No caso do setor aeroespacial em especial, essas questões revelaram-se particularmente sensíveis e foram alvo de controvérsias no âmbito da Organização Mundial do Comércio (OMC), envolvendo Brasil, Canadá, EUA e União Europeia. As discussões criaram ambiente favorável à negociação de um Entendimento Setorial Anexo ao Arrangement da OCDE (o ASU — Aircraft Sector Understanding), em cuja concepção o Brasil desempenhou papel muito relevante. Embora esses instrumentos normativos tenham contribuído para equilibrar as condições de competição, evoluções em duas dimensões vêm comprometendo muito a competitividade dos instrumentos brasileiros de financiamento público às exportações.
Por um lado, o sistema de crédito à exportação tem ganhado mais robustez e sofisticação nas principais economias do mundo, em alguns casos assumindo características que o colocam fora das regras previstas no Arrangement. Uma parcela significativa do apoio governamental às exportações instrumentaliza-se por meio de operações de garantias de crédito, sem limitações de volumes e concentração de risco, com uma estruturação normalmente rápida e pouco burocrática.
O Brasil, por sua vez, tem demonstrado dificuldades para acompanhar essa evolução global. O BNDES tem desempenhado um extraordinário papel, porém, considerando o sistema como um todo, observa-se pouca diversidade na operação de linhas de financiamento, a ausência da concessão de garantias (apenas seguro de crédito), além de vulnerabilidades no sistema público de financiamento e seguro de crédito à exportação, marcado pela restrição de recursos orçamentários, insegurança jurídica relacionada aos órgãos de controle e por problemas de governança. É preciso reverter esse cenário.

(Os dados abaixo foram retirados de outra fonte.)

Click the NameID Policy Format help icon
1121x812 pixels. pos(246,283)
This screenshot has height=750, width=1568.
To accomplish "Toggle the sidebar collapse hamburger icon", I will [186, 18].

Como defende a CNI, é fundamental "alinhar o sistema brasileiro às melhores práticas internacionais. Isso contribuirá para o aumento da competitividade de bens e serviços nacionais em mercados internacionais". Superar as carências e a instabilidade de recursos financeiros, a baixa coordenação entre instituições do sistema de apoio às exportações e as incertezas orçamentárias e a insegurança jurídica são requisitos para alcançar esse objetivo.
Entendemos que o sistema brasileiro de crédito à exportação passará por ampla revisão, o que, na visão da indústria aeroespacial brasileira, constitui uma oportunidade única para que os problemas apontados sejam adequadamente tratados. O desafio é equacionar os pontos de aprimoramento já sabidos e implementar a transição para um novo modelo, sem rupturas ou interrupções que fragilizem o fluxo comercial. Na nossa visão, é essa uma das principais formas de reposicionar a indústria brasileira no mesmo patamar de competição internacional que seus concorrentes.
Julio Shidara - Presidente da Associação das Indústrias Aeroespaciais do Brasil (Aiab).